Interestingly, their deployment during the surge marked the second time Berkland and Richardson had deployed together. The first time was while both Soldiers were serving in Iraq’s Diyala Province with the 3rd Squadron, 278th Armored Cavalry Regiment, an Army National Guard unit from Tennessee.
“I had never met Sergeant Richardson personally while we were deployed with the guard,” said Staff Sgt. Berkland, a combat medic from Corning, Calif. “I saw him in the (dining facility) at (Forward Operating Base) Caldwell probably on four or five different occasions when I went down there (from) FOB Cobra.”
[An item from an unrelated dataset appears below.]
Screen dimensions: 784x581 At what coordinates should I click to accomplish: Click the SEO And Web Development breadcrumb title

After serving with the Tennessee National Guard, the Soldiers went their separate ways only to meet again as fellow Soldiers on active duty with the 4th IBCT.
“Though we didn’t do everything together, when I’m talking about the 278th (and) the BSTB he knows what I’m talking about,” said Richardson, a food service noncommissioned in charge from Eufaula, Ala. “(And, it’s the same) when he’s talking about everything that he’s gone through and has experienced (because) it was around the same time. It’s funny how our lives mirror each other.”
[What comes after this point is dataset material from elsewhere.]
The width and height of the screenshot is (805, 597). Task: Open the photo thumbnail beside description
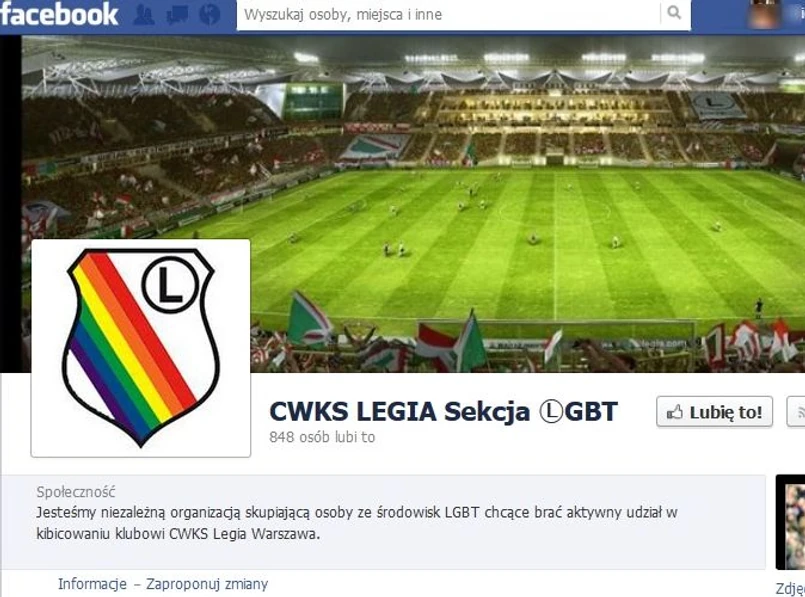[x=790, y=522]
When it came to choosing someone to pin him for his promotion ceremony, June 1, Berkland said Richardson was an easy choice.
He said the ceremony presented an opportunity to show more than just two people with similar military backgrounds coming together again. It was an opportunity to inspire people to be more cordial toward each other because you never know if or when you may meet that person again.
“When I initially learned that I was going to be promoted, I was like, ‘Wow,’ because there are so many people I could choose to promote me within our company and brigade,” said Berkland.
“But, on my second thoughts I was like, ‘Wait a minute there’s a guy in my unit that I’ve known for a while that’s about as decent a person and a decent a human being that you’d ever want to meet,’” he added. “It would just be such a great story and would inspire so many people; so, why not? How can you pass up an opportunity like that to inspire young people to get to know each other better and be friendlier toward one another?”
Richardson said he was honored to have been the one who pinned the “rocker” on Berkland’s chest and has learned a lot from him.
“I’ve watched him build a trauma center from his hands from scratch and watched him lay the foundation and build it up,” said Richardson. “I was amazed at how it came up. He just left a legacy on (Forward Operating Base Bernstein), and it (was dedicated) to two guys that we lost during the last deployment. So, that showed me his heart and that’s the kind of person I can relate to.”
“Words cannot express the amount of respect that I have for him and what I learned about him as a person,” he concluded. “Those are the kind of things I like to try to exhibit in my leadership.”
As their current deployment comes to an end, Richardson and Berkland plan to stay in touch with each other. Both Soldiers also plan on retirement and going back to Tennessee.